William and Kate to Lead a More Optimistic Government?
By Victor Perton
This week Jason Knauf retired as head of The Duke and Duchess of Cambridge's Royal Foundation and said "I've been so proud to support the unique, optimistic leadership of the Duke and Duchess during a period where we've confronted a pandemic, the climate crisis, a seismic shift in our attitudes to mental health, and so much more."
If Australia remains a monarchy, it’s good to see our future King and Queen will be characterised by optimistic leadership.
Five years ago, mystified by the negative perceptions of Australian leadership in Australia, a group of us founded the Australian Leadership Project.
After two years of interviews, we concluded Australia’s leadership from the community to business to government was pretty good. However, we observed that leadership quality is obscured in a fog of pessimism, led by increasing negativity in language and an increasing pessimism bias in the Australian news media.
Looking at decision-making by Australian governments during COVID, we should be grateful for the relatively low Australian death rate and infection rate.
However, two years into the pandemic, people are bewildered by the policy-development and procurement practices by governments, state and federal.
Locking up the world’s number one tennis player, Novak Djokovic, in immigration detention has us bewildered as to why the Victorian Government and the Federal Government could not reach a joint position on his attendance before his well-publicised flight to Australia.
After enduring the most prolonged lockdown in history, Melbournians are expressing confusion and anger at the inconsistencies of health policy and health orders.
Why couldn’t Scott Morrison and Dan Andrews pick up the phone and sort out the Djokovic issue without it becoming an international object of ridicule?
Frustration with government leadership is not unique to Australia.

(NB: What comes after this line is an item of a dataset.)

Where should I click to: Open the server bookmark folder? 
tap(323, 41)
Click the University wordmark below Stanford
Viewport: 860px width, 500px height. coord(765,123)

Around the world, from Kazakhstan to Sudan to the USA, there is disquiet about the state of the body politic, government and institutions.
Despite these challenges, there is an opportunity for renewal and growth as Australia emerges from the COVID-19 pandemic if we can reframe the current narrative to an optimistic, collaborative and care-driven one.
The Australian national narrative remains framed in old behaviours: state-federal squabbling over policy and service responsibility, hand-outs supposedly addressing market failures, institutional inertia, and short-run responses to crises.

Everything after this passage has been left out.